3.1 KiB
3.1 KiB
CLAUDE.md
This file provides guidance to Claude Code (claude.ai/code) when working with code in this repository.
Project Overview
Live Two-Way Chat - Real-time conversational AI that simulates natural human conversation, moving beyond forum-style turn-taking.
Vision
Current chatbots work like forums - wait for input, generate response, repeat. This project aims for natural conversation:
- Continuous transcription - Voice transcribed in small chunks, not waiting for silence
- Predictive responses - AI pre-prepares replies, modifying as context arrives
- Natural interruption - AI decides when to speak (interrupt with important point, wait for question)

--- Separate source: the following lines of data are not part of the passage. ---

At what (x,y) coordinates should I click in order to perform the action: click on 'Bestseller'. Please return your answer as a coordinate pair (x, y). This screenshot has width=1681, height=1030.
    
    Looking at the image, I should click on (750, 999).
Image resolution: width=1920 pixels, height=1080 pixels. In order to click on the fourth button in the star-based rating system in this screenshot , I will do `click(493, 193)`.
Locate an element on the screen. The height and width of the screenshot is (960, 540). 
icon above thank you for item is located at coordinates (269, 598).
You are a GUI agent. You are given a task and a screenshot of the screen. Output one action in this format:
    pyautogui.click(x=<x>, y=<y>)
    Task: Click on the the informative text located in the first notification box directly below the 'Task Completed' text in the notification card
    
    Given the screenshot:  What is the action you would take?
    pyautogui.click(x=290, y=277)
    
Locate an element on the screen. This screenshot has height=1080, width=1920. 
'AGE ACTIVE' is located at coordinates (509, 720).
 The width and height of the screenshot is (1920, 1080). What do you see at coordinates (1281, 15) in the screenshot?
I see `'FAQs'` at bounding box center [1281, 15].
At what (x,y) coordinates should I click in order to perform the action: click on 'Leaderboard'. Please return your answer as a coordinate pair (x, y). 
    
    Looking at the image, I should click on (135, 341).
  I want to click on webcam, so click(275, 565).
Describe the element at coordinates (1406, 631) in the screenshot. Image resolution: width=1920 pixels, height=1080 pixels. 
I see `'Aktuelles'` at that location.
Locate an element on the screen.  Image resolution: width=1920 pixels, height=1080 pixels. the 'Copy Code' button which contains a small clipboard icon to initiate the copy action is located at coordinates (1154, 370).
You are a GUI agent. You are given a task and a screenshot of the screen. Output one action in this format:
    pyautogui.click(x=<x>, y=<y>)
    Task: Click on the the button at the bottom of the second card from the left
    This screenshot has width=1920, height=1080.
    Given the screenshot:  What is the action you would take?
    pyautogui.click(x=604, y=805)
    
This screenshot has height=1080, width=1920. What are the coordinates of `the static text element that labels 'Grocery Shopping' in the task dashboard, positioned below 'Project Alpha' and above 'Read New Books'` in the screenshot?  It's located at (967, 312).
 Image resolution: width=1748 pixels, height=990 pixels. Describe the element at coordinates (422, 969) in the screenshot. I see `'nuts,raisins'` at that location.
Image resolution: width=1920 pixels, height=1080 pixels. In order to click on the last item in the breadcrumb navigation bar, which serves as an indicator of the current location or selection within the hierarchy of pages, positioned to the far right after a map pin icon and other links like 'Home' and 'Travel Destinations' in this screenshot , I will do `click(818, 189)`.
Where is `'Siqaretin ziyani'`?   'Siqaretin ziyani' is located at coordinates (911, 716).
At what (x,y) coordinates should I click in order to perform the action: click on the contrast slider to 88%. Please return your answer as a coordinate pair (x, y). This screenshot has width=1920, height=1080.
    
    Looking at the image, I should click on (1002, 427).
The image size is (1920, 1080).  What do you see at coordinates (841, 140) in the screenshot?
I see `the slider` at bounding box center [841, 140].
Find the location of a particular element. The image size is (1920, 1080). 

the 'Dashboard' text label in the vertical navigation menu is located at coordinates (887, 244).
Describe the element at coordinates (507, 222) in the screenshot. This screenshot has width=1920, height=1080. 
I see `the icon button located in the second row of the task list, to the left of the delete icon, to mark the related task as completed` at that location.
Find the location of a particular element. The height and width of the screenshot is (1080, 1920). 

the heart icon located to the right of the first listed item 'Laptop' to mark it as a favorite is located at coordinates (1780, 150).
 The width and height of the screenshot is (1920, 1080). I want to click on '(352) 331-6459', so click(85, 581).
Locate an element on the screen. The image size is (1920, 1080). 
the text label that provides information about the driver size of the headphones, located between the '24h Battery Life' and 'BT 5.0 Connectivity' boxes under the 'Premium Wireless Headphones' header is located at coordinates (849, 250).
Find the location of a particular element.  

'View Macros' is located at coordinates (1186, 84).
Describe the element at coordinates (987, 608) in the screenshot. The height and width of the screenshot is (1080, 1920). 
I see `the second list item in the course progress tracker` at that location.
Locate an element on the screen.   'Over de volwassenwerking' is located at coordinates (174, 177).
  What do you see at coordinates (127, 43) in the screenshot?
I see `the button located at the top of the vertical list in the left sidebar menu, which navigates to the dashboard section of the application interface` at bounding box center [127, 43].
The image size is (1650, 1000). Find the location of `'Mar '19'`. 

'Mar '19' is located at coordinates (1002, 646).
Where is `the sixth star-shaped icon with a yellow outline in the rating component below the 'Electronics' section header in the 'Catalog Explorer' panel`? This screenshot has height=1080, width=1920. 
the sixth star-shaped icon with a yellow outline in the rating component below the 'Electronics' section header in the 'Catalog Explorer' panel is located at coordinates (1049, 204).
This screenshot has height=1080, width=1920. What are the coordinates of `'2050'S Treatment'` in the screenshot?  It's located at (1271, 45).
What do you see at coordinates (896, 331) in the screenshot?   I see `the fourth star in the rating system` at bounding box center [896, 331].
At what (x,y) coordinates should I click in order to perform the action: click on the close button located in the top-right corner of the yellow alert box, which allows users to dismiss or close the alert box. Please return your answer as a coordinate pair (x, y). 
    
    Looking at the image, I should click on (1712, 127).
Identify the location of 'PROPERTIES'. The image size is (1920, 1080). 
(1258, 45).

- Bidirectional listening - AI listens even while speaking, handles interruptions gracefully
- Shared context window - Drag-and-drop workspace for images, code, documents
Shared Context Window
A visual workspace both human and AI can see/edit:
- Images: displayed and analyzed
- Code: displayed, editable by both
- Split view: multiple files at once
Development Commands
# Install for development
pip install -e ".[dev]"
# Run tests
pytest
# Run the demo
python -m live_two_way_chat.demo
Architecture
Components
- Streaming ASR - Real-time speech-to-text (Whisper or similar)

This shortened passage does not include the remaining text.